Unsustainable Perks and Privileges in Power Sector : Unexplored cause of high electricity tariffs.
In Pakistan’s power sector, public entities such as GENCOs, TRANSCO, and DISCOs offer essential benefits like pensions, free electricity, and medical care to retired employees. However, these costs should not be treated as direct expenses of their services.
To manage these financial liabilities effectively, a dedicated fund is essential. Currently, many entities charge these costs to electricity tariffs, distorting the true cost of generation and placing an undue burden on consumers. The financial strain from these benefits is growing due to an increasing number of retirees and rising electricity and healthcare costs.
As the workforce ages, the demand for pensions and medical care escalates, exacerbated by higher service rates. Over the past year, the expenses related to pensions, free electricity, and medical services in public sector DISCOs are detailed below
The Numbers Tell the Story
From FY 2018–19 to FY 2022–23, the combined employee-related perks of just a few DISCOs ballooned dramatically:
PESCO (Peshawar Electric) → rose from Rs 4.9 billion in FY 2018-19 to Rs 8.9 billion in FY 2022-23 — an 80 % increase in five years.
IESCO (Islamabad Electric) → increased from Rs 1.6 billion to Rs 4.1 billion, a three-fold rise.
GEPCO (Gujranwala Electric) → climbed from Rs 2.9 billion to Rs 4.9 billion.

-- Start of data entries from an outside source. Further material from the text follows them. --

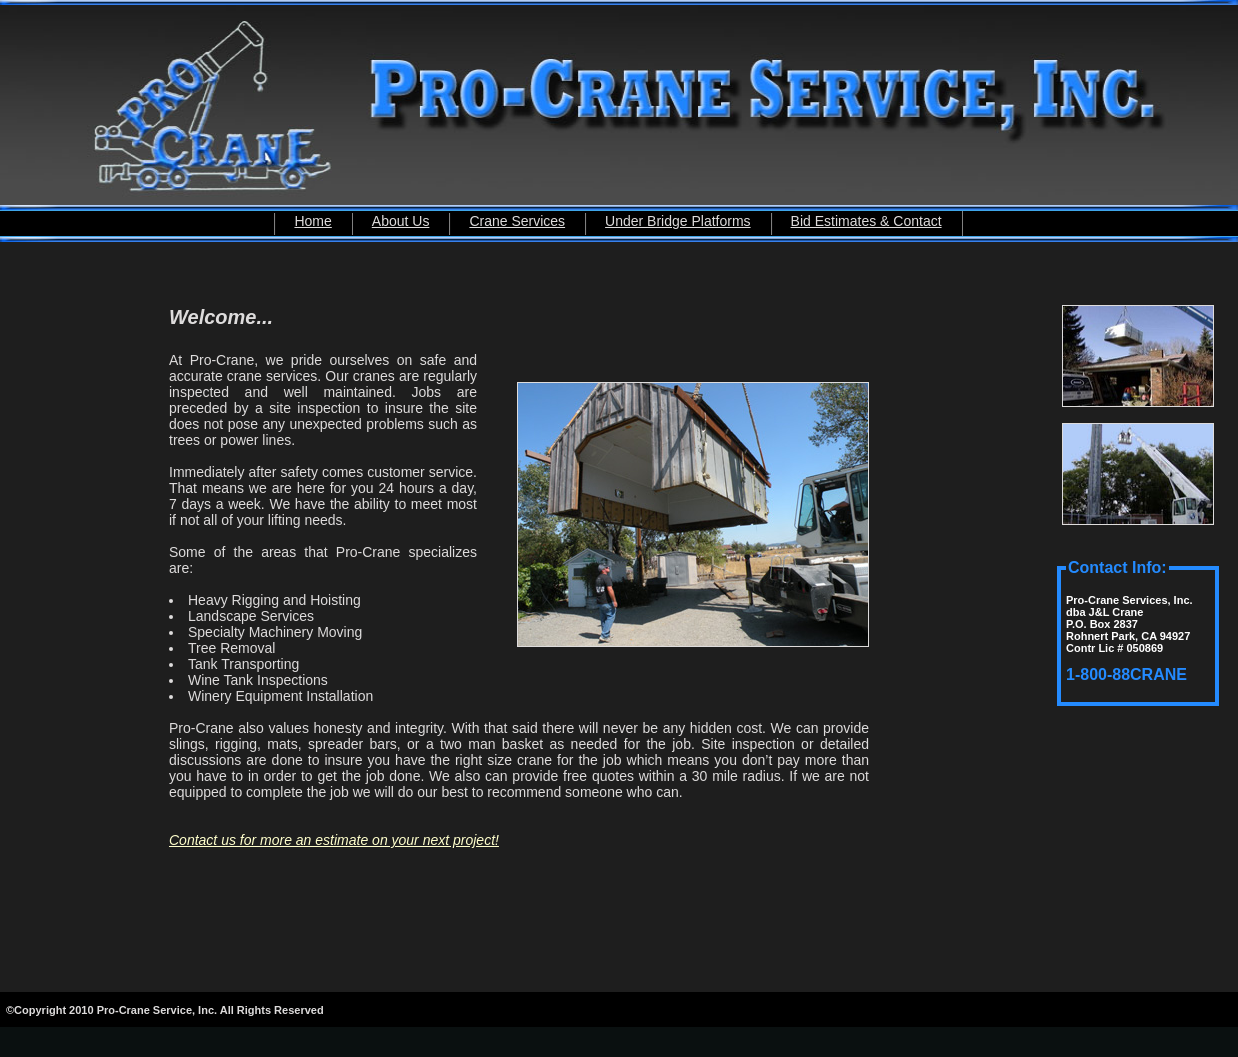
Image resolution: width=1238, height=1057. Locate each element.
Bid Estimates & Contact (866, 221)
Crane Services (517, 221)
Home (312, 221)
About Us (401, 221)
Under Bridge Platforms (678, 221)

LESCO (Lahore Electric) → from Rs 6.9 billion to Rs 10.1 billion.
FESCO (Faisalabad Electric) → from Rs 4.6 billion to Rs 7.6 billion.
MEPCO (Multan Electric) → from Rs 4.0 billion to Rs 14 billion — nearly tripled.
QESCO (Quetta Electric) → from Rs 0.9 billion to Rs 1.6 billion.
Across all entities, the total runs into tens of billions annually, much of which is embedded in the per-unit electricity cost paid by ordinary consumers.